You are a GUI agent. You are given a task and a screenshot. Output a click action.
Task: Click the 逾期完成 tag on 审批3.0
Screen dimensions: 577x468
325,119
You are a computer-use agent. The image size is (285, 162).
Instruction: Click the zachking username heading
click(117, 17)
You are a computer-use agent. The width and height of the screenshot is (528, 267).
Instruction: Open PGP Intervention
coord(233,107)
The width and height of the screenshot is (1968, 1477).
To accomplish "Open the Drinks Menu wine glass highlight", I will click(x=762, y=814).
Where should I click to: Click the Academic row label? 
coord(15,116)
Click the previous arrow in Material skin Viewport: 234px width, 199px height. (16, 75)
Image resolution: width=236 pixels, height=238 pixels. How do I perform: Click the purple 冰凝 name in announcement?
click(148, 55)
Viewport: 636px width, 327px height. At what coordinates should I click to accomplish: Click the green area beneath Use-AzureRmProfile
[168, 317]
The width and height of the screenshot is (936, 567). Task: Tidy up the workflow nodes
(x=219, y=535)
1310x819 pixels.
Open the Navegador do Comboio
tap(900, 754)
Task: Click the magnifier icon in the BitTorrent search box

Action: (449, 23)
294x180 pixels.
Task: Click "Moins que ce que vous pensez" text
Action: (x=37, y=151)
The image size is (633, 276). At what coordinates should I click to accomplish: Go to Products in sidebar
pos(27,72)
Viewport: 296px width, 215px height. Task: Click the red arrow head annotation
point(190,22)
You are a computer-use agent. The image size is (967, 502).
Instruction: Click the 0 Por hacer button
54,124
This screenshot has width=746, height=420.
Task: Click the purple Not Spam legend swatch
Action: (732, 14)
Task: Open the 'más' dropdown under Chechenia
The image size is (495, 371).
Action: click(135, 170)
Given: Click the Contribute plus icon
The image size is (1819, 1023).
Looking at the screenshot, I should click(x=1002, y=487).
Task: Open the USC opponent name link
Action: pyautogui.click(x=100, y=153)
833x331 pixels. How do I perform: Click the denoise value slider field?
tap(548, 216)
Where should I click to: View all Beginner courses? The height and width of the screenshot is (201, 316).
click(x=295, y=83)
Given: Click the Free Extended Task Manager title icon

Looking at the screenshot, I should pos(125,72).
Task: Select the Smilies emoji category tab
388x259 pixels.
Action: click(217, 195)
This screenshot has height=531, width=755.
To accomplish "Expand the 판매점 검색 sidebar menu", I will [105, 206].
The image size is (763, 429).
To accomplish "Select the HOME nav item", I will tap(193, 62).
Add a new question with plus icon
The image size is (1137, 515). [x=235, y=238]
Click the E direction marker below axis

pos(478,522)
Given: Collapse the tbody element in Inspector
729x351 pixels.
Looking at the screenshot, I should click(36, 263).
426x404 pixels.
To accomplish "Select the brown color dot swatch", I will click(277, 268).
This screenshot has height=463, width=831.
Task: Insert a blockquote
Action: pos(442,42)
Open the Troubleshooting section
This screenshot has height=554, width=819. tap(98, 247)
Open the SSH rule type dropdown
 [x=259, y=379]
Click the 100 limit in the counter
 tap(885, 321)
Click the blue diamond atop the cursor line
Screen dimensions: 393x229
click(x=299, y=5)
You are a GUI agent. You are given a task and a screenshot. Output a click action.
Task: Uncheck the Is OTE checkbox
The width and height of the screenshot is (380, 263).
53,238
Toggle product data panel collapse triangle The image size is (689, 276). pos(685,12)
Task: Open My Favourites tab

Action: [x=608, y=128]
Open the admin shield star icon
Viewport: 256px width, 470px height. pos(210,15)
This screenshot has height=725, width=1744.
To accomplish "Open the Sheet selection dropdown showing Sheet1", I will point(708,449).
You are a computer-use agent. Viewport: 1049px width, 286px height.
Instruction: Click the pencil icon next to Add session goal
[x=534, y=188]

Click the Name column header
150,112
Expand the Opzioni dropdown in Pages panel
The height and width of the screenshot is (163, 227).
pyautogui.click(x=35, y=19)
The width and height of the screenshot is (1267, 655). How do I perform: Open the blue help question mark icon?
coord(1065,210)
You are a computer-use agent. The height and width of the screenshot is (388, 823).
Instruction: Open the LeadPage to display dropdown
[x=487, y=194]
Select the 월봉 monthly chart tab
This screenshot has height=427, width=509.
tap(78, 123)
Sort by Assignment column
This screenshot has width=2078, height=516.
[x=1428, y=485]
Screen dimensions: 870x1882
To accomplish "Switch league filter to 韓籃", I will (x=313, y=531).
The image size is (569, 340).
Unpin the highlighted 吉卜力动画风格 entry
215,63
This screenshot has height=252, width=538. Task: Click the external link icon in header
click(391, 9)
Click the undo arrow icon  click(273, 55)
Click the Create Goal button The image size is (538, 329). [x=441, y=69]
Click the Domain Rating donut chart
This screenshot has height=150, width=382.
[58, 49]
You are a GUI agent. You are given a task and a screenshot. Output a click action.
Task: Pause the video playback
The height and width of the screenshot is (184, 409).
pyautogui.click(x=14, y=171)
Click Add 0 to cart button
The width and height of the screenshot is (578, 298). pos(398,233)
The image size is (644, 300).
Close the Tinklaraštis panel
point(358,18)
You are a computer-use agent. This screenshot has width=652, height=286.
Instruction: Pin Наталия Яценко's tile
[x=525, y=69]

**PROBLEM DESCRIPTION:** Write out all of the lines above, copying each one exactly.

**SOLVED PROBLEM:**
You are a GUI agent. You are given a task and a screenshot. Output a click action.
Task: Click the 逾期完成 tag on 审批3.0
Screen dimensions: 577x468
325,119
You are a computer-use agent. The image size is (285, 162).
Instruction: Click the zachking username heading
click(117, 17)
You are a computer-use agent. The width and height of the screenshot is (528, 267).
Instruction: Open PGP Intervention
coord(233,107)
The width and height of the screenshot is (1968, 1477).
To accomplish "Open the Drinks Menu wine glass highlight", I will click(x=762, y=814).
Where should I click to: Click the Academic row label? 
coord(15,116)
Click the previous arrow in Material skin Viewport: 234px width, 199px height. (16, 75)
Image resolution: width=236 pixels, height=238 pixels. How do I perform: Click the purple 冰凝 name in announcement?
click(148, 55)
Viewport: 636px width, 327px height. At what coordinates should I click to accomplish: Click the green area beneath Use-AzureRmProfile
[168, 317]
The width and height of the screenshot is (936, 567). Task: Tidy up the workflow nodes
(x=219, y=535)
1310x819 pixels.
Open the Navegador do Comboio
tap(900, 754)
Task: Click the magnifier icon in the BitTorrent search box

Action: (449, 23)
294x180 pixels.
Task: Click "Moins que ce que vous pensez" text
Action: (x=37, y=151)
The image size is (633, 276). At what coordinates should I click to accomplish: Go to Products in sidebar
pos(27,72)
Viewport: 296px width, 215px height. Task: Click the red arrow head annotation
point(190,22)
You are a computer-use agent. The image size is (967, 502).
Instruction: Click the 0 Por hacer button
54,124
This screenshot has width=746, height=420.
Task: Click the purple Not Spam legend swatch
Action: (732, 14)
Task: Open the 'más' dropdown under Chechenia
The image size is (495, 371).
Action: click(135, 170)
Given: Click the Contribute plus icon
The image size is (1819, 1023).
Looking at the screenshot, I should click(x=1002, y=487).
Task: Open the USC opponent name link
Action: pyautogui.click(x=100, y=153)
833x331 pixels. How do I perform: Click the denoise value slider field?
tap(548, 216)
Where should I click to: View all Beginner courses? The height and width of the screenshot is (201, 316).
click(x=295, y=83)
Given: Click the Free Extended Task Manager title icon

Looking at the screenshot, I should pos(125,72).
Task: Select the Smilies emoji category tab
388x259 pixels.
Action: click(217, 195)
This screenshot has height=531, width=755.
To accomplish "Expand the 판매점 검색 sidebar menu", I will [105, 206].
The image size is (763, 429).
To accomplish "Select the HOME nav item", I will tap(193, 62).
Add a new question with plus icon
The image size is (1137, 515). [x=235, y=238]
Click the E direction marker below axis

pos(478,522)
Given: Collapse the tbody element in Inspector
729x351 pixels.
Looking at the screenshot, I should click(36, 263).
426x404 pixels.
To accomplish "Select the brown color dot swatch", I will click(277, 268).
This screenshot has height=463, width=831.
Task: Insert a blockquote
Action: pos(442,42)
Open the Troubleshooting section
This screenshot has height=554, width=819. tap(98, 247)
Open the SSH rule type dropdown
 [x=259, y=379]
Click the 100 limit in the counter
 tap(885, 321)
Click the blue diamond atop the cursor line
Screen dimensions: 393x229
click(x=299, y=5)
You are a GUI agent. You are given a task and a screenshot. Output a click action.
Task: Uncheck the Is OTE checkbox
The width and height of the screenshot is (380, 263).
53,238
Toggle product data panel collapse triangle The image size is (689, 276). pos(685,12)
Task: Open My Favourites tab

Action: [x=608, y=128]
Open the admin shield star icon
Viewport: 256px width, 470px height. pos(210,15)
This screenshot has height=725, width=1744.
To accomplish "Open the Sheet selection dropdown showing Sheet1", I will point(708,449).
You are a computer-use agent. Viewport: 1049px width, 286px height.
Instruction: Click the pencil icon next to Add session goal
[x=534, y=188]

Click the Name column header
150,112
Expand the Opzioni dropdown in Pages panel
The height and width of the screenshot is (163, 227).
pyautogui.click(x=35, y=19)
The width and height of the screenshot is (1267, 655). How do I perform: Open the blue help question mark icon?
coord(1065,210)
You are a computer-use agent. The height and width of the screenshot is (388, 823).
Instruction: Open the LeadPage to display dropdown
[x=487, y=194]
Select the 월봉 monthly chart tab
This screenshot has height=427, width=509.
tap(78, 123)
Sort by Assignment column
This screenshot has width=2078, height=516.
[x=1428, y=485]
Screen dimensions: 870x1882
To accomplish "Switch league filter to 韓籃", I will (x=313, y=531).
The image size is (569, 340).
Unpin the highlighted 吉卜力动画风格 entry
215,63
This screenshot has height=252, width=538. Task: Click the external link icon in header
click(391, 9)
Click the undo arrow icon  click(273, 55)
Click the Create Goal button The image size is (538, 329). [x=441, y=69]
Click the Domain Rating donut chart
This screenshot has height=150, width=382.
[58, 49]
You are a GUI agent. You are given a task and a screenshot. Output a click action.
Task: Pause the video playback
The height and width of the screenshot is (184, 409).
pyautogui.click(x=14, y=171)
Click Add 0 to cart button
The width and height of the screenshot is (578, 298). pos(398,233)
The image size is (644, 300).
Close the Tinklaraštis panel
point(358,18)
You are a computer-use agent. This screenshot has width=652, height=286.
Instruction: Pin Наталия Яценко's tile
[x=525, y=69]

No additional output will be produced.